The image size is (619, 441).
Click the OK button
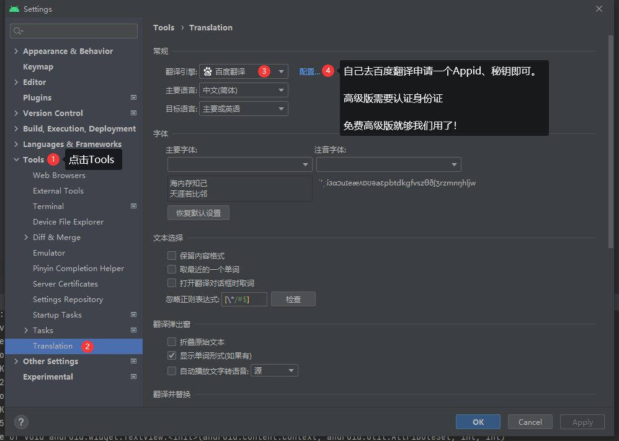point(478,422)
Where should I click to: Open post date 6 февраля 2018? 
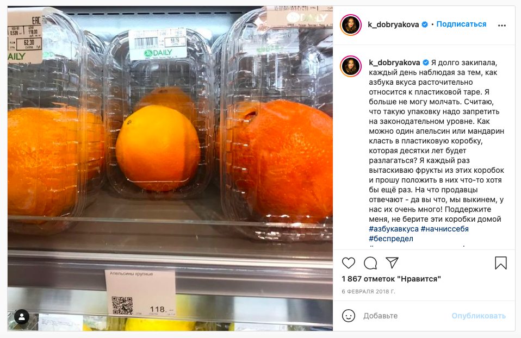(x=369, y=291)
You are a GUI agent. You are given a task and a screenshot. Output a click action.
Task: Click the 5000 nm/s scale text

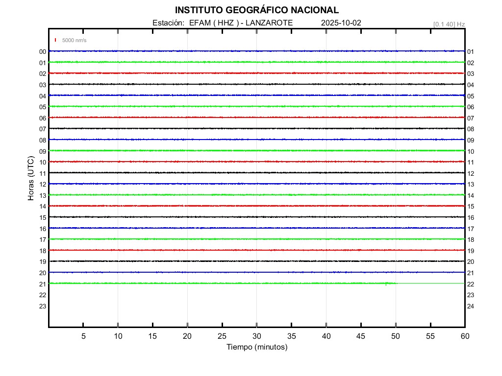(74, 40)
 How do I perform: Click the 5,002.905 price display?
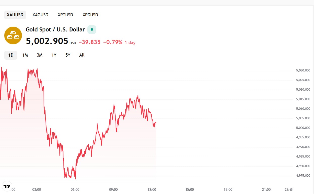point(47,41)
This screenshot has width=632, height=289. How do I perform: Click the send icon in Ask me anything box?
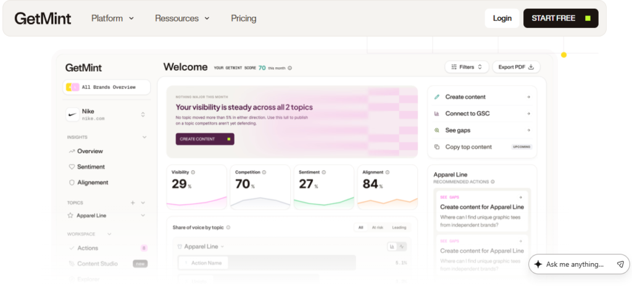[620, 264]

========

» **What is required**
Whenever a line holds a picture, print that line without the picture. All other data must be output exactly.

» **Response for this exercise**
The image size is (619, 441).
Click the OK button
point(478,422)
Where should I click to: Open post date 6 февраля 2018? 
(x=369, y=291)
You are a GUI agent. You are given a task and a screenshot. Output a click action.
Task: Click the 5000 nm/s scale text

(74, 40)
 How do I perform: Click the 5,002.905 price display?
point(47,41)
This screenshot has width=632, height=289. How do I perform: Click the send icon in Ask me anything box?
[620, 264]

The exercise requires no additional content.